Brown was working in Berlin as a translator when he was diagnosed with HIV and then leukemia later. Transplants are known to be an effective treatment for the blood cancer, but Huetter wanted to try to cure the HIV infection as well by using a donor with a rare gene mutation that gives natural resistance to the AIDS virus.
Brown’s first transplant in 2007 was only partly successful: His HIV seemed to be gone, but his leukemia was not. He had a second transplant from the same donor in 2008, and that one seemed to work.
But his cancer returned last year, Brown said in a recent interview with The Associated Press.
“I’m still glad that I had it,” he said of his transplant.

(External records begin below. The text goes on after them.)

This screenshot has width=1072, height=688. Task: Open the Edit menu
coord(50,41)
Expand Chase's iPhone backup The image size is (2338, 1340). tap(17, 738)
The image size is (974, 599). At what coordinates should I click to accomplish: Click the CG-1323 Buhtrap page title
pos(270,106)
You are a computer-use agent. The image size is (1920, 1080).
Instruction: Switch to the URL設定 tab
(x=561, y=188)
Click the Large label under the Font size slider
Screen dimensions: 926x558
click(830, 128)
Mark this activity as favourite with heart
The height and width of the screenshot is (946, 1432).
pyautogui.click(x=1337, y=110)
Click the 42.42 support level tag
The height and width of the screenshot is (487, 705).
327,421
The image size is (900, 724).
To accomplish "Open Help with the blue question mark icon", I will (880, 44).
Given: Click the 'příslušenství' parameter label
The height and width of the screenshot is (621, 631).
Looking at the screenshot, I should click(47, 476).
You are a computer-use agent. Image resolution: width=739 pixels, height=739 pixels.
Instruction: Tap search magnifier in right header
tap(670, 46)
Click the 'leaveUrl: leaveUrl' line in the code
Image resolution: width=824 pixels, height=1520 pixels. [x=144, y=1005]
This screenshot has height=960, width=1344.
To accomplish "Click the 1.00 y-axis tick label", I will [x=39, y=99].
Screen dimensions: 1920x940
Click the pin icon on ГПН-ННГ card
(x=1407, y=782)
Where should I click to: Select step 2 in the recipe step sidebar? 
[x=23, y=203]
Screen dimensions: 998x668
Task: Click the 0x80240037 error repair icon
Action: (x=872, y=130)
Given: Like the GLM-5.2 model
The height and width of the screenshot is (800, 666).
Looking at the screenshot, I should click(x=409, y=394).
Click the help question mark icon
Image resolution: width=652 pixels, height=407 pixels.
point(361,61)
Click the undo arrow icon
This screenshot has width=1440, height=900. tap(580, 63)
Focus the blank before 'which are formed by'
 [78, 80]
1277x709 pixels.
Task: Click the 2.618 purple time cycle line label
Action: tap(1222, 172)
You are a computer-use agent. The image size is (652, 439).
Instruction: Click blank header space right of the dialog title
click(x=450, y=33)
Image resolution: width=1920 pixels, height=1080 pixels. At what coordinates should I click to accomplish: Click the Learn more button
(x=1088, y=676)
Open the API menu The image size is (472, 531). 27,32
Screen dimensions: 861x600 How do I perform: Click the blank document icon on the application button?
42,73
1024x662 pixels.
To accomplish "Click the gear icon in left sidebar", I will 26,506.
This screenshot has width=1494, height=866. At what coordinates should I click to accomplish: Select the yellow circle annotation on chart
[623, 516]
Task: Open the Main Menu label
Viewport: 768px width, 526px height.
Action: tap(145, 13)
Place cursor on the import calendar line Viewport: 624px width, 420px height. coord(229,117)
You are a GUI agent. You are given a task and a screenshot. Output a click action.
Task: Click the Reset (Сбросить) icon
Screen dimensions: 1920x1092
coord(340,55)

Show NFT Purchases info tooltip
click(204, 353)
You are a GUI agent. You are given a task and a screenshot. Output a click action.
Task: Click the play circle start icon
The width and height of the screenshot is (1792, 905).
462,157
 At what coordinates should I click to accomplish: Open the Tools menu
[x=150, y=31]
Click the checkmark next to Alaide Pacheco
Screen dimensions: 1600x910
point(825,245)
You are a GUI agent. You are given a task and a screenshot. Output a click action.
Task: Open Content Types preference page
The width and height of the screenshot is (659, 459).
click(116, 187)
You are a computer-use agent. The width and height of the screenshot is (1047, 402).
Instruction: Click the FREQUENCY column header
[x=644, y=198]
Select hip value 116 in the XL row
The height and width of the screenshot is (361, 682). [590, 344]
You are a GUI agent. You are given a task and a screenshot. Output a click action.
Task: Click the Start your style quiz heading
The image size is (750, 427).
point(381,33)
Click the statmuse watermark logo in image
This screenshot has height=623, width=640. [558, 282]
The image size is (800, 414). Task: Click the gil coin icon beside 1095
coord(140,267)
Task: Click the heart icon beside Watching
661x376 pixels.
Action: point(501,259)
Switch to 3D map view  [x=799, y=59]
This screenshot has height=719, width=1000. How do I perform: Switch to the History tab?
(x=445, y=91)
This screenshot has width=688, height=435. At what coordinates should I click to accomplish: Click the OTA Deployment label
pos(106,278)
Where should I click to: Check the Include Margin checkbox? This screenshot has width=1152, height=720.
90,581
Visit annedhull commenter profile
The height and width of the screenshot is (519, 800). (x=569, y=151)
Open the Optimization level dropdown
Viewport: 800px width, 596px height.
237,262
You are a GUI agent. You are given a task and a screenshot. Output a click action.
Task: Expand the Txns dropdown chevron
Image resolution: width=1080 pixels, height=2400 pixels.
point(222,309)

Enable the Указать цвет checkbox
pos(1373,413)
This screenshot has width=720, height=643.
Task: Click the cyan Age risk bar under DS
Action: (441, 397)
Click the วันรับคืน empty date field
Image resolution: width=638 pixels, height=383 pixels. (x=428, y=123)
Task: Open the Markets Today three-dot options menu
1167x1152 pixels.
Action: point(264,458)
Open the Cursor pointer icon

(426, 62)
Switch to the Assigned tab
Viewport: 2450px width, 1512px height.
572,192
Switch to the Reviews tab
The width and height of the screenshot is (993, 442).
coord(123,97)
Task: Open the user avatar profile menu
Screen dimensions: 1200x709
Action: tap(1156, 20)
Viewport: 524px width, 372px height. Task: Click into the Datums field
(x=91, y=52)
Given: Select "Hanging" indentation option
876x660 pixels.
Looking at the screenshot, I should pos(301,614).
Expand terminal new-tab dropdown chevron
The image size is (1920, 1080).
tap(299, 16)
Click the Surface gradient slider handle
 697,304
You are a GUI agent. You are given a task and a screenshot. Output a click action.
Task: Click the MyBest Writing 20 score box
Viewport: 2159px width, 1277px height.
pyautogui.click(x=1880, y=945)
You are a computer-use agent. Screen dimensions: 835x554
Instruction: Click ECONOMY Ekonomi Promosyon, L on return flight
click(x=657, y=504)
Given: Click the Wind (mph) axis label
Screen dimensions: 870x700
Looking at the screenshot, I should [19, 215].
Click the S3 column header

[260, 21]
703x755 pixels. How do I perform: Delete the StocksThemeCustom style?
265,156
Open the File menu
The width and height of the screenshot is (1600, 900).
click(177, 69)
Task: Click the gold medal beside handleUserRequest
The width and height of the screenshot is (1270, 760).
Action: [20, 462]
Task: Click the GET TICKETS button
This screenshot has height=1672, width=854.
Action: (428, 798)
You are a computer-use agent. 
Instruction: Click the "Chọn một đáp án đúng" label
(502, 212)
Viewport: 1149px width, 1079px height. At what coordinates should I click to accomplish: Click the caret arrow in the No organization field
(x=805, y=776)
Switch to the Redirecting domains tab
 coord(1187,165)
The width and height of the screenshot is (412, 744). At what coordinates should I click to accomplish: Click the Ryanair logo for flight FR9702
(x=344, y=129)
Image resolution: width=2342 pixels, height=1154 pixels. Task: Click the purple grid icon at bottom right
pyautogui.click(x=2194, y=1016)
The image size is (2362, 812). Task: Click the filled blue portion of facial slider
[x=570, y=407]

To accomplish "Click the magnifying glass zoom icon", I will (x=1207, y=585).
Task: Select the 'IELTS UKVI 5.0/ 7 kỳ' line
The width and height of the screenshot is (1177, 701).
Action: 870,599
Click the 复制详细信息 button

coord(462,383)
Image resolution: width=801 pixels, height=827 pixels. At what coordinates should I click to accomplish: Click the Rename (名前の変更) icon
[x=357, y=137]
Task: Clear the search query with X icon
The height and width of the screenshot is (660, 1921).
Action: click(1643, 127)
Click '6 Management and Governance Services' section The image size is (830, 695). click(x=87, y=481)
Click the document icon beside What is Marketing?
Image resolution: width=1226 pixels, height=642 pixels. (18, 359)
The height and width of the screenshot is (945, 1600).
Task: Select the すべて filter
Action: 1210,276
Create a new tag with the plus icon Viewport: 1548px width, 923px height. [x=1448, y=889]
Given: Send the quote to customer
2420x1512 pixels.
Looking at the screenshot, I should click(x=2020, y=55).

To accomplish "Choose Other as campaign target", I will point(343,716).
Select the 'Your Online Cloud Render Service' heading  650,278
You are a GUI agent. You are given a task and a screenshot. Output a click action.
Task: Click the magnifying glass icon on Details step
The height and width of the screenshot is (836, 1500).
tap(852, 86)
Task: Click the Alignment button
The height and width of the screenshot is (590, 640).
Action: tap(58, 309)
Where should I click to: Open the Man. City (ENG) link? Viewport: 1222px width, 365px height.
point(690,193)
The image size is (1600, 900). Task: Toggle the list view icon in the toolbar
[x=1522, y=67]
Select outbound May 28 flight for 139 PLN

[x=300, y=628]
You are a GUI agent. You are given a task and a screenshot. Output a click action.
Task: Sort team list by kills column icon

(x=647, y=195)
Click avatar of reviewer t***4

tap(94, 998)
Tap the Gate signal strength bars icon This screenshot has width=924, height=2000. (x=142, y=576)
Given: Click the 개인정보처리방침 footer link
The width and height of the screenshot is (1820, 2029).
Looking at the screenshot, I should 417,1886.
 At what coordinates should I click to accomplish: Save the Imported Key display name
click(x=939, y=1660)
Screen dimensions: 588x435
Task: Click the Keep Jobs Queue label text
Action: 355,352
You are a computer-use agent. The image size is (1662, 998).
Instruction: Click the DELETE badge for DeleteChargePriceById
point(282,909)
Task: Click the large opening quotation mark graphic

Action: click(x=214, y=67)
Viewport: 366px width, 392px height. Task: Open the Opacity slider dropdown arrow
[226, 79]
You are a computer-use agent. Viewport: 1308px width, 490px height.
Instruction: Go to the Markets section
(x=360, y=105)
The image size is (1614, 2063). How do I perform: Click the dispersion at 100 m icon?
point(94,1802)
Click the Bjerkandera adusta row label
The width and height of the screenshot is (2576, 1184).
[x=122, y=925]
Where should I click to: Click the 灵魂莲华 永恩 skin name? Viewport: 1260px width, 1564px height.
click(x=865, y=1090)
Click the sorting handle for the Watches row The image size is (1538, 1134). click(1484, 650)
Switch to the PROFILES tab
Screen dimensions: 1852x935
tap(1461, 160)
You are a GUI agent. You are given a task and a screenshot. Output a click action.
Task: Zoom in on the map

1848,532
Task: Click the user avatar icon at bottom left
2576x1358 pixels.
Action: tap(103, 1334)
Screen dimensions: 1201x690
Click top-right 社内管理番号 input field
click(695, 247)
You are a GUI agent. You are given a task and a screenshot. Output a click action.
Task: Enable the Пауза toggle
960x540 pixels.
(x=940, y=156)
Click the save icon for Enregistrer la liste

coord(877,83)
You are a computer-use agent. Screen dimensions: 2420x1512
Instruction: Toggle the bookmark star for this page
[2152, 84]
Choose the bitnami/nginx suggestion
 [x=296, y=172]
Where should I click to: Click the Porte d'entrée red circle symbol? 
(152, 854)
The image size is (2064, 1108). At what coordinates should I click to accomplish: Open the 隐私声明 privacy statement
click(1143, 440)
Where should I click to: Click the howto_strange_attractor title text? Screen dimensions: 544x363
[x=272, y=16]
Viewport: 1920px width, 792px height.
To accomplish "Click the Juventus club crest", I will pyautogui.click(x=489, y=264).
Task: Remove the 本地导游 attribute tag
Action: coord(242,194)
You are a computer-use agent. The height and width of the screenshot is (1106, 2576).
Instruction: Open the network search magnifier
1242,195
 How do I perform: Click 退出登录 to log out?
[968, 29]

“It opened up doors that weren’t there before” and inspired scientists to work harder to find a cure, Brown said.
A second man, Adam Castillejo — called “the London patient” until he revealed his identity earlier this year — also is believed to have been cured by a transplant similar to Brown’s in 2016.
Because such donors are rare and transplants are medically risky, researchers have been testing gene therapy and other ways to try to get a similar effect. At an AIDS conference in July, researchers said they may have achieved a long-term remission in a Brazil man by using a powerful combination of drugs meant to flush dormant HIV from his body.
Mark King, a Baltimore man who writes a blog, said Brown “was just this magnet for people living with HIV, like me,” and embodied the hope for a cure.
“He has said from the beginning, ‘I don’t want to be the only one. They have to keep working on this,’” King said.